Saturday, February 24, 2018

Testing an unknown transistor

I mounted a transistor in the black box. The object is to test it and see what we can tell from a simple test.I will need an ohmmeter,voltmeter, resistor from 500 to 1500 ohms and a battery ( or power supply).
The ohmmeter MUST be 1ma or less. My meter is 2KOhm per volt or 500ua so I just use the highest range. The lower range will shunt the meter and use more current. I will also need to know the meter polarity. When using a multi meter for voltage the red lead is positive but most ohmmeters will have the red negative. (it's the difference between sourcing and sinking. The volt meter reads an external source while the ohmmeter is powered by a built in battery.)

I hooked the red to black and black to red as you can see the polity is correct so my red lead is negative. I will show the test and a table of readings.

This is my black box component. The tilted lead is #1.

If you examine the table you will see when term 2 is negative I get the same readings to terminals 1 and 3 so the device is PNP and term 2 is the base. To make the test I connect the meter between term 1 and term 2 with the negative on term 2. I will put a resistor between term 2 and the positive power supply with the negative on term 3. The simpler statement  is forward bias 1 and 2 with the ohmmeter and reverse bias term 2 and 3 with a power source feeding through a resistor.
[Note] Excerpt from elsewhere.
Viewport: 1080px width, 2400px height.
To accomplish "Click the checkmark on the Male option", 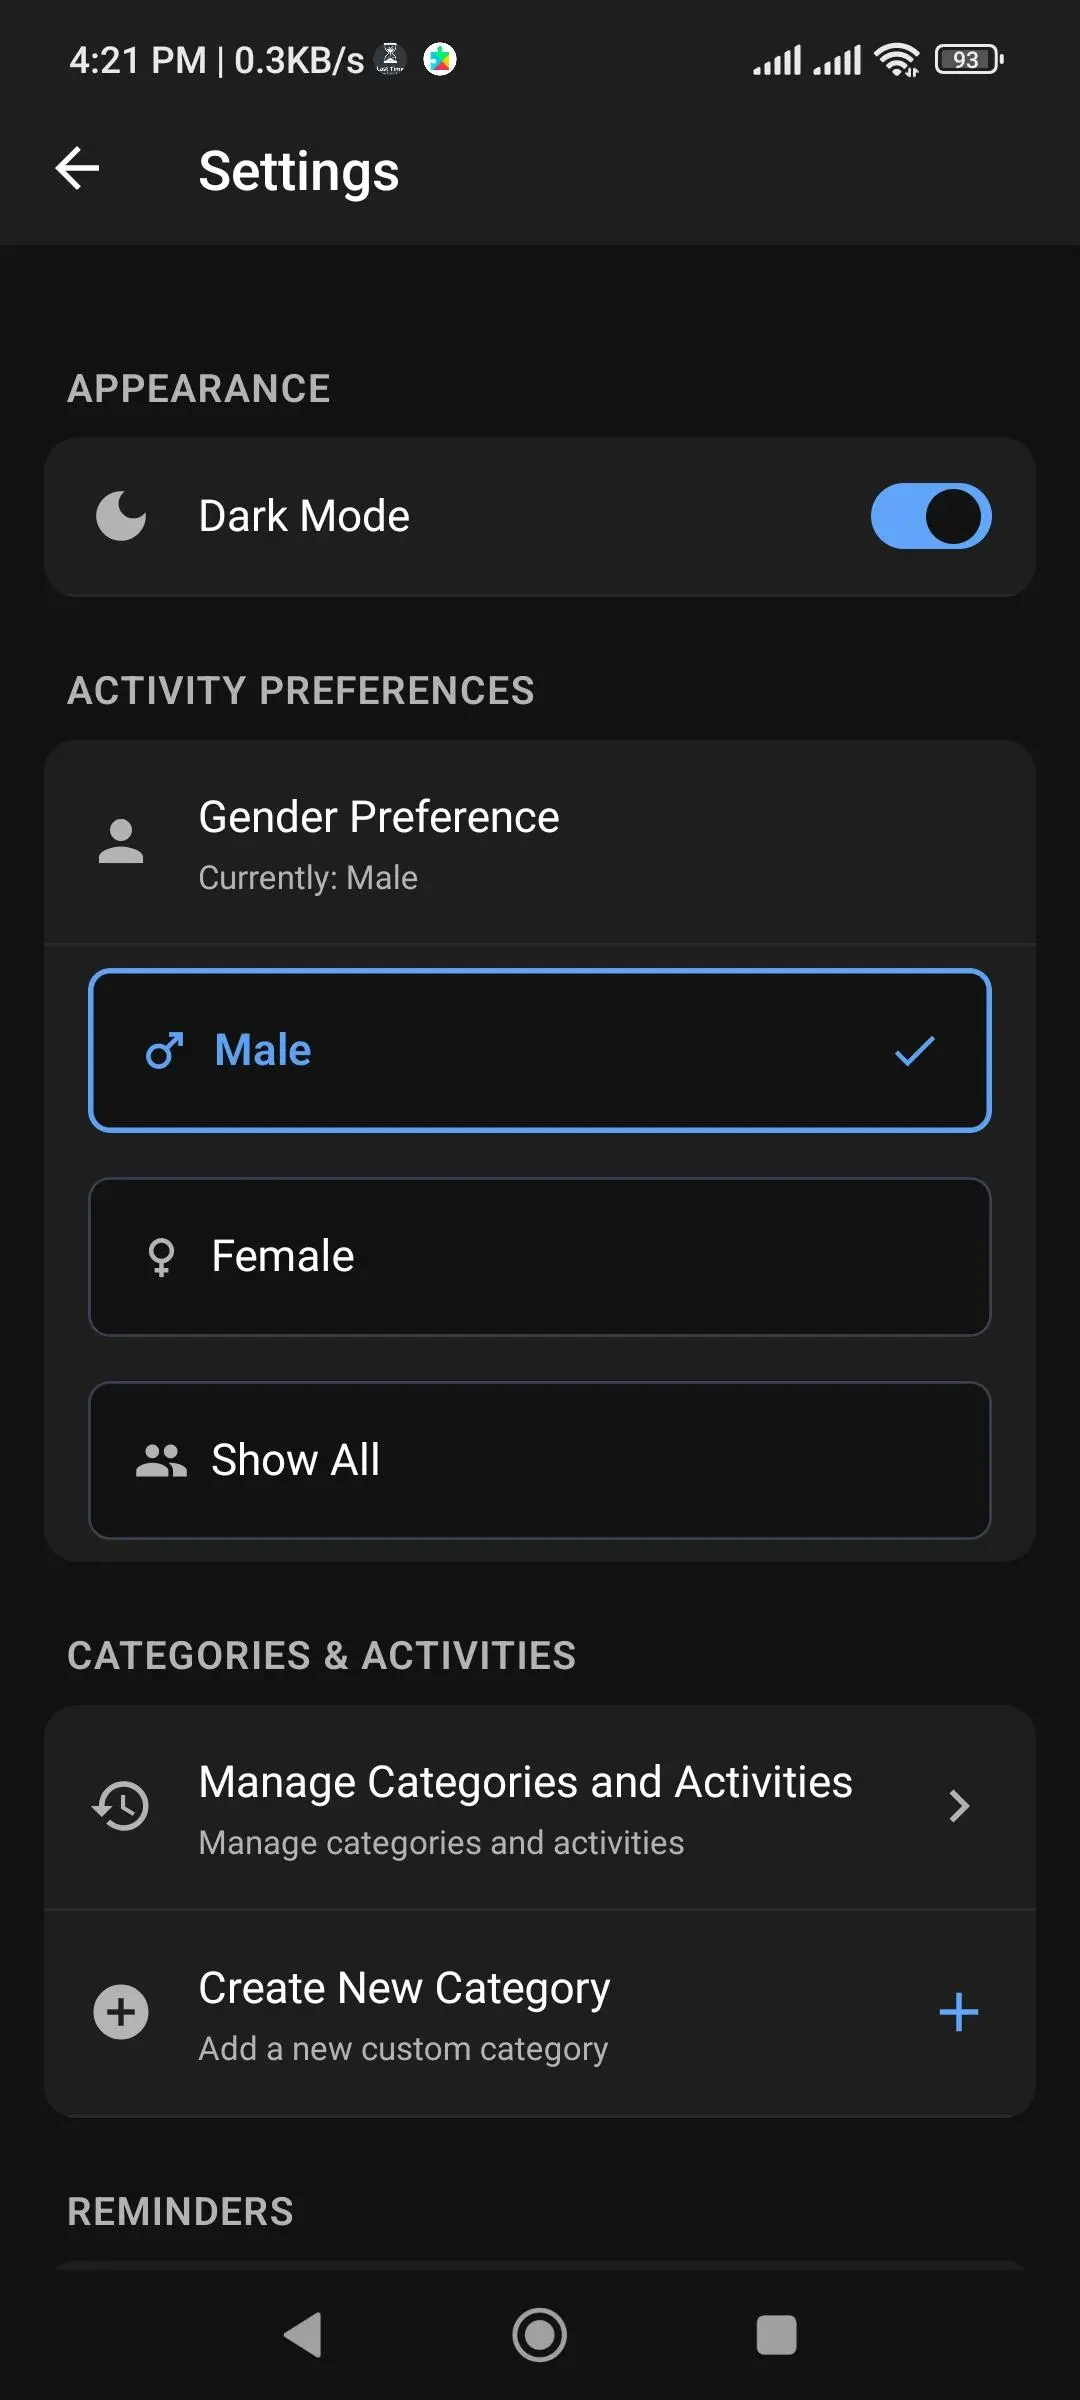I will [913, 1050].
In my test I am using a 1.2K resistor and 3 volts power supply. So now drum roll and display the test results......................
 As you can see the meter goes below ZERO Ohms. Mr Gernsback says use a 500 ohm resistor and a 6 volt battery. I used the 1.2K because i have a drawer full within reach. The reading went negative befor I reached 3.0 volts too. This transistor could be exceptionally strong and the next may need a little more potential but I have tested a half dozen with this setup and had the same results.
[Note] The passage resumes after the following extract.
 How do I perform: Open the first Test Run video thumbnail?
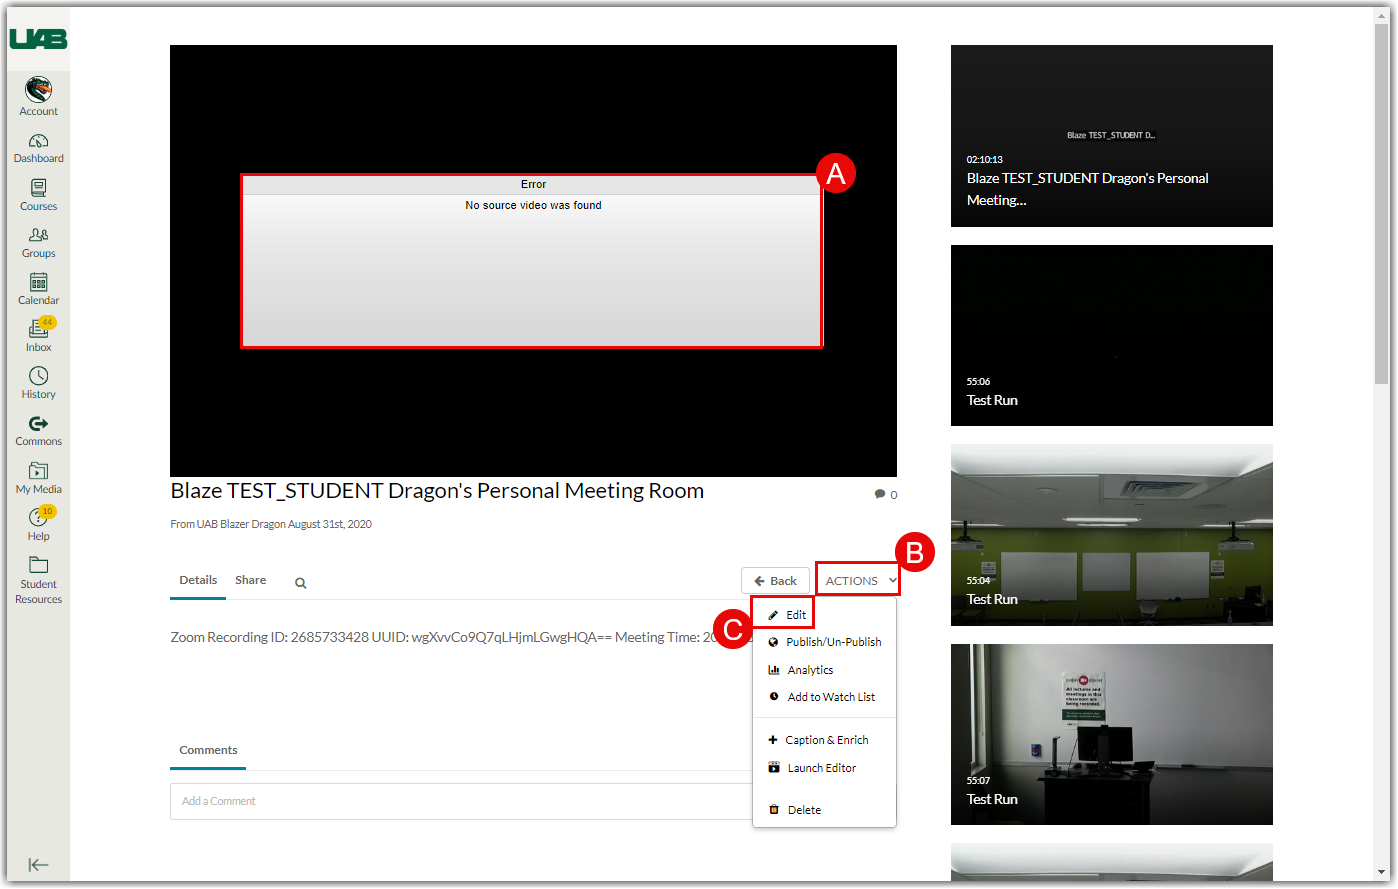[x=1111, y=336]
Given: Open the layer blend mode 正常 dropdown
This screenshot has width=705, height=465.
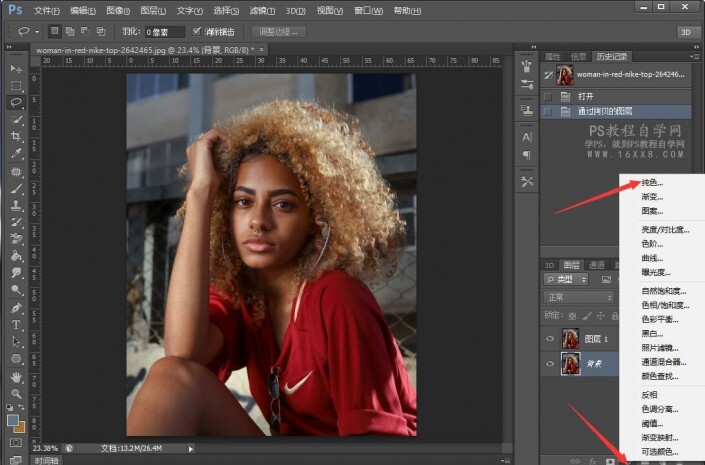Looking at the screenshot, I should click(x=578, y=297).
 Now to analyze the results. What does it tell me? This test tells me something about the way the transistor was manufactured. The meter going below zero indicates an alpha greater than 1. Point contact transistors have an alpha greater than 1. The reading will drop with a micro alloy transistor but not past zero. Modern silicon transistors may so a flicker as the power is applied and removed but will not drop very much. So what's in the box is a point contact PNP transistor.
The test jig schematic.

You can do a quick test with some test leads or breadboard. If you plan to test several it may be worth making a little test board. I should point out the Ohmmeter is forward biasing the Emitter - base junction and the power supply is reverse biasing the base - collector junction.